* **Problem description**
Write the records out again in full, word for word.

* **Input material**

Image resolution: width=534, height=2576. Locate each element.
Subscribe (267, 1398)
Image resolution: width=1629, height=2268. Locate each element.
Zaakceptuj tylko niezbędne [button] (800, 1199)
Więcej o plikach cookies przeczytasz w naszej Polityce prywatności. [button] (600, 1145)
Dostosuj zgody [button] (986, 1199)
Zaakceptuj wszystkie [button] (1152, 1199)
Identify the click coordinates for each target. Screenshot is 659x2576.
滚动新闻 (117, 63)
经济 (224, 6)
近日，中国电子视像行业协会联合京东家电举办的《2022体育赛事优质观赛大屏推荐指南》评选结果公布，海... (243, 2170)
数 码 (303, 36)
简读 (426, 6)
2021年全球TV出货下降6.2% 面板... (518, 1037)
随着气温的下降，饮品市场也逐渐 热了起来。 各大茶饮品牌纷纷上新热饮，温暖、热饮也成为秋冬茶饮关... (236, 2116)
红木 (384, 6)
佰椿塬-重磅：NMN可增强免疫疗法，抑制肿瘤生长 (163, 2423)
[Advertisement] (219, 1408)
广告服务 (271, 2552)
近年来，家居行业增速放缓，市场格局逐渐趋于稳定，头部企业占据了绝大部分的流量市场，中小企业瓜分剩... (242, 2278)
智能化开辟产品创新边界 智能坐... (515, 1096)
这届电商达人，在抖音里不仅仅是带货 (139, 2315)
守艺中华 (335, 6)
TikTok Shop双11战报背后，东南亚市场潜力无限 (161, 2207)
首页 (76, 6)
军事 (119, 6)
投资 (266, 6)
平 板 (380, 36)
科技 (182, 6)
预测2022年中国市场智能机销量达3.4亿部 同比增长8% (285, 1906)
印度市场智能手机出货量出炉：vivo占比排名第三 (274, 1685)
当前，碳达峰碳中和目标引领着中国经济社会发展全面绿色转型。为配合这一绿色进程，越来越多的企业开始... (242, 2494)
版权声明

* **Exercise output**
Image resolution: width=534, height=2576. Locate each element.
Subscribe (267, 1398)
Image resolution: width=1629, height=2268. Locate each element.
Zaakceptuj tylko niezbędne [button] (800, 1199)
Więcej o plikach cookies przeczytasz w naszej Polityce prywatności. [button] (600, 1145)
Dostosuj zgody [button] (986, 1199)
Zaakceptuj wszystkie [button] (1152, 1199)
Identify the click coordinates for each target. Screenshot is 659x2576.
滚动新闻 (117, 63)
经济 (224, 6)
近日，中国电子视像行业协会联合京东家电举办的《2022体育赛事优质观赛大屏推荐指南》评选结果公布，海... (243, 2170)
数 码 (303, 36)
简读 (426, 6)
2021年全球TV出货下降6.2% 面板... (518, 1037)
随着气温的下降，饮品市场也逐渐 热了起来。 各大茶饮品牌纷纷上新热饮，温暖、热饮也成为秋冬茶饮关... (236, 2116)
红木 (384, 6)
佰椿塬-重磅：NMN可增强免疫疗法，抑制肿瘤生长 (163, 2423)
[Advertisement] (219, 1408)
广告服务 (271, 2552)
近年来，家居行业增速放缓，市场格局逐渐趋于稳定，头部企业占据了绝大部分的流量市场，中小企业瓜分剩... (242, 2278)
智能化开辟产品创新边界 智能坐... (515, 1096)
这届电商达人，在抖音里不仅仅是带货 (139, 2315)
守艺中华 (335, 6)
TikTok Shop双11战报背后，东南亚市场潜力无限 (161, 2207)
首页 (76, 6)
军事 (119, 6)
投资 (266, 6)
平 板 (380, 36)
科技 (182, 6)
预测2022年中国市场智能机销量达3.4亿部 同比增长8% (285, 1906)
印度市场智能手机出货量出炉：vivo占比排名第三 (274, 1685)
当前，碳达峰碳中和目标引领着中国经济社会发展全面绿色转型。为配合这一绿色进程，越来越多的企业开始... (242, 2494)
版权声明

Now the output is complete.